DOVER — More than 100 pounds of prescription drugs were collected at events hosted by both the Garrison City's and the Rochester police departments on Saturday.
A drug take back event intended to collect unfinished prescriptions, both cities' Coalition for Youth programs collectively prevented hundreds upon hundreds of prescription drugs from winding up in the hands of area youths.
Held twice a year, area communities such as Dover and Rochester have teamed up with the Drug Enforcement Administration to hold the take back events to provide residents with a safe alternative for disposing unused prescription medicine.
"One in 15 teens have abused prescription drugs in their lifetime," said Vicki Hebert, coordinator of Dover's Coalition for Youth program.

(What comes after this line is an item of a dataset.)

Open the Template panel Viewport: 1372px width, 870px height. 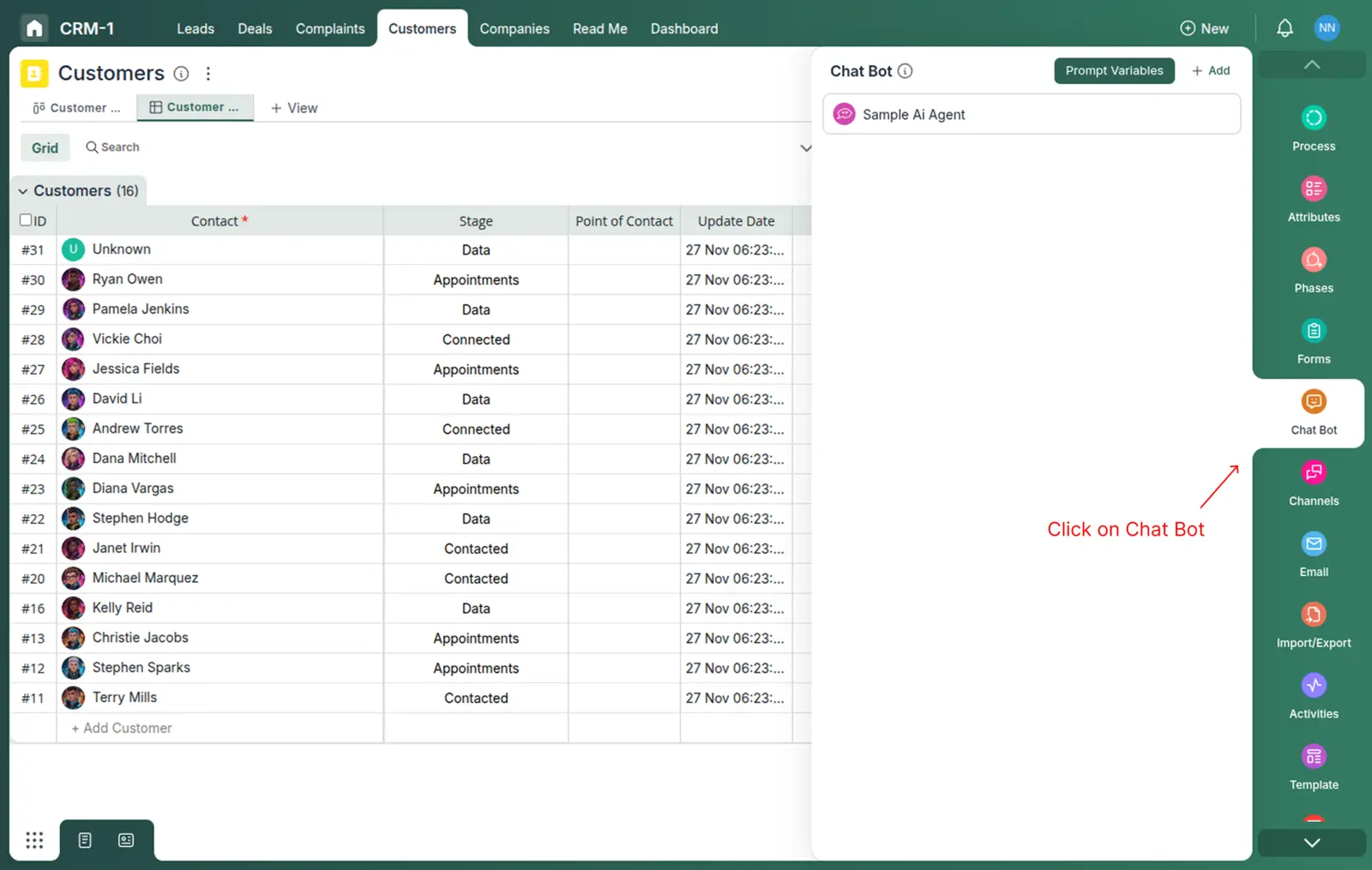point(1313,767)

Hebert noted police reports and parents throughout the Seacoast have reported seeing higher levels of prescription abuse among the younger generations.
"They're not getting them from drug dealers," said Hebert. "They're getting them from their medicine cabinets at home."
Throughout the four-hour block of time set aside for the drug take back event outside of the city's police department, Hebert and an officer filled more than seven over sized cardboard boxes with the day's contributions. Just before the take back concluded, Hebert said she had received well over 100 pounds of unused prescriptions at the Garrison City site.
"Our previous record was 73 pounds, so we're finding that people are finally starting to hear about and take advantage of these events," said Hebert. "We're really pleased with the turnout."
By noon time — halfway through the four hour event — Nicole Dale had collected roughly 60 different prescriptions from residents at the Rochester location.
"We've gotten everything from vitamins to percocet to the different oxys," said Dale, the Youth Prevention Services Coordinator for the Lilac City. "We're finding that people really want to participate in keeping the streets of Rochester clean."
With the number of discarded drugs collected by the halfway point, Dale said it was one of the best year's the coalition has had in terms of turnout.
Dale said she has come across an array of people who are looking to safely rid their homes of unused prescriptions, some of which have even taken the opportunity to rid their parents and grandparents' homes of drugs that will not be used.
According to Hebert, the take back events hosted by Dover and Rochester were not the only opportunities for New Hampshire residents to discard unused prescriptions. She noted that the DEA has teamed up with communities to offer take back events at 89 other locations within the Granite State.